Rodoviários pedem reajuste salarial e melhores condições de trabalho | Agência Brasil
Rodoviários do Rio de Janeiro participam, nesta terça-feira (7), de uma nova assembleia para debater a greve. A paralisação foi suspensa temporariamente para audiência no Tribunal Regional do Trabalho (TRT), que terminou sem acordo entre a categoria e o Rio Ônibus.
A sessão aconteceu na tarde de segunda-feira (6). Nela, o Rio Ônibus ofereceu 4,5% de reajuste salarial, ou seja, 0,11% a mais em relação à proposta anterior de 4,39%. O percentual foi rejeitado pela categoria, que pede 17% de aumento, sendo classificado como “um descaso”.

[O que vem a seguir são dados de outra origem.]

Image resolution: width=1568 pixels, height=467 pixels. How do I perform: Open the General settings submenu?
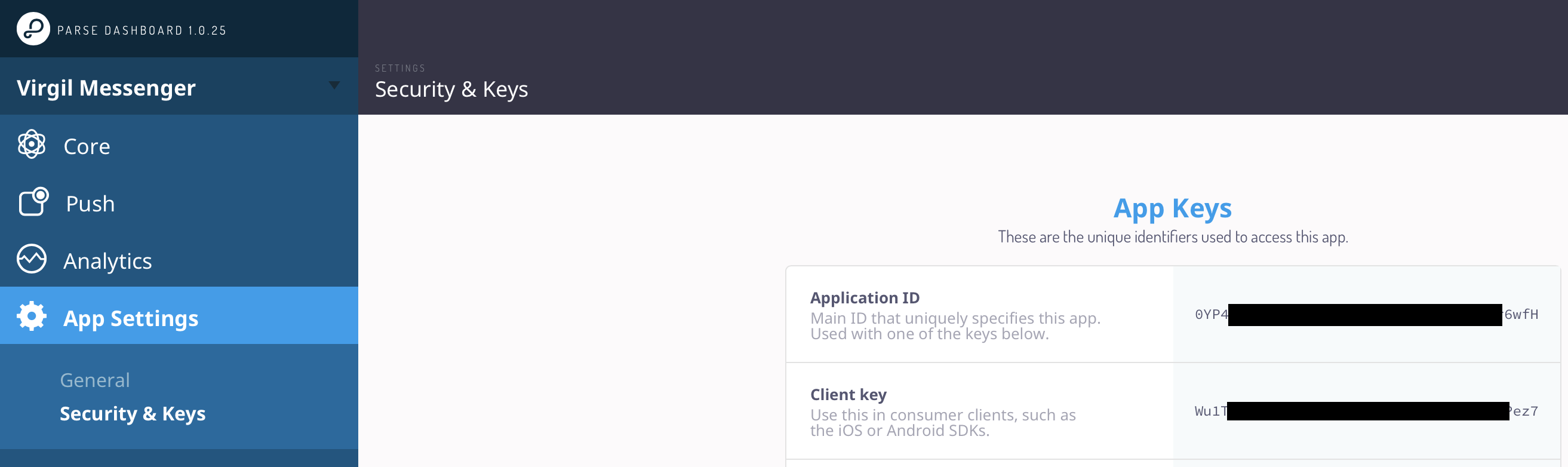pyautogui.click(x=95, y=380)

“Uma proposta dessas, de 0,11%, depois de gente suspender a greve e atender a um apelo do tribunal, não parece de boa fé. Nem temos condições de apresentar essa proposta, no mínimo humilhante, oferecida pelo Rio Ônibus para os trabalhadores, que irão decidir o rumo que será tomado. Continuamos em estado de greve”, disse o presidente do sindicato, Sebastião José.
Segundo ele, além da assembleia de hoje, uma nova audiência foi marcada entre a categoria e o Rio Ônibus no TRT na quarta-feira (8).
Os motoristas de ônibus municipais e BRT do Rio de Janeiro entraram em greve à 0h da última segunda-feira (29). A paralisação, inicialmente decidida por tempo indeterminado, foi anunciada após a categoria rejeitar a proposta do Rio Ônibus sobre as reivindicações feitas pelo grupo.
O sindicato cobra reajuste salarial, aumento do vale alimentação e plano de saúde. Também exige mudanças nas condições de trabalho, como o fim da jornada 6x1 – composta por seis dias de trabalho e um de descanso – e a implementação da escala 5x2 – cinco dias de trabalho e dois de descanso.
Veja a lista completa de reivindicações:
- Veja a lista completa de reivindicações:
- Piso salarial de R$ 4 mil para motoristas;
- Salário de R$ 5 mil para condutores de ônibus articulados;
- Reajuste de 17% para todos os trabalhadores;
- Vale-alimentação de R$ 1 mil;
- Plano de saúde e odontológico;
- Fim dos contratos temporários na Mobi-Rio, com contratação pelo regime CLT.